The increase in prices is likely to push up inflation, De Villiers said. In addition to price of the corn-meal staple rising, poultry and meat costs may also jump as corn is used to feed the birds and livestock.

The nation’s inflation rate fell to a four-year low of 3.9 percent in February, Statistics South Africa said on Wednesday. While price growth has stayed inside the bank’s 3 percent to 6 percent target range for six months, the drought may add to pressure on the cost of food, which climbed 6.4 percent from a year ago.

Inflationary Effect

With the effect of dry weather on the grain, “we could easily go to double digits” in food inflation from about May as more-expensive corn gets absorbed into the supply chain, De Villiers said.

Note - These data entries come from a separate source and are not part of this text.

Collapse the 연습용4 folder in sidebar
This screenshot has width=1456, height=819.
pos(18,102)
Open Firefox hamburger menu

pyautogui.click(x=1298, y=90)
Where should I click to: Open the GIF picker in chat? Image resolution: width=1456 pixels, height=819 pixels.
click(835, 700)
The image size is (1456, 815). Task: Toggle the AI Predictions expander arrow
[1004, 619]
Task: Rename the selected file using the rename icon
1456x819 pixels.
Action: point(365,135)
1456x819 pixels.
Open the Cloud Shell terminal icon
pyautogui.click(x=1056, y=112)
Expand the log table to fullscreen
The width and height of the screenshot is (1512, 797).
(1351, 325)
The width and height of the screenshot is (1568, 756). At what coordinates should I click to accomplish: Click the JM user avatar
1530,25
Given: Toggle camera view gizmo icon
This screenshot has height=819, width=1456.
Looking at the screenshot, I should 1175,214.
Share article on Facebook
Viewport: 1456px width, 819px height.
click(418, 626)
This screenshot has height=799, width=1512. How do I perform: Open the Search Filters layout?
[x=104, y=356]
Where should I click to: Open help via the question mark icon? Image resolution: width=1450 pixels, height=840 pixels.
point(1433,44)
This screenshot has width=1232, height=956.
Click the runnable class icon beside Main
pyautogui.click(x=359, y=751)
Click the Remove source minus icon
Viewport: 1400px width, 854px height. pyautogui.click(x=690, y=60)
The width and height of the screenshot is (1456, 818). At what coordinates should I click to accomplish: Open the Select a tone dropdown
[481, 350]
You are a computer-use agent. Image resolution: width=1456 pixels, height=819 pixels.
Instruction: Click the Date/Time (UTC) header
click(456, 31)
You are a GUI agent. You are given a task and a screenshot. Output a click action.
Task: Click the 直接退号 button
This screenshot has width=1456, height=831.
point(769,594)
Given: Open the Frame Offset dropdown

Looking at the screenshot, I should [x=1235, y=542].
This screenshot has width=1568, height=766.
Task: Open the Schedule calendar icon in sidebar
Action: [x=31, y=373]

Food comprises 14 percent of South Africa’s inflation basket, according to the national statistics agency. Corn and products related to the grain, such as chicken and beef, contribute 74 percent of that, De Villiers said.

The country has exported 1.4 million tons of yellow corn since the start of the marketing season in May, with China, South Korea and Japan as the biggest buyers, according to the nation’s Grain Information Service. It has sold 475,201 tons of the white variety, with Botswana buying 30 percent of the total.

The marketing year has been changed to end-March, said Wandile Sihlobo, an economist at the Pretoria-based Grain SA.

The organization projects 517,000 tons of yellow-corn demand from Botswana, Lesotho, Namibia and Swaziland in the year to March 2016, Sihlobo said. This excludes possible demand from other neighbors such as Zimbabwe, which usually gets some supply from Malawi, a nation that has also been affected by drought, Sihlobo said.

Most of the corn imported by these countries comes through South African ports and forms part of the 934,000-ton import estimate.

“There’s going to be more pressure on the demand side because Malawi serves a number of countries,” he said.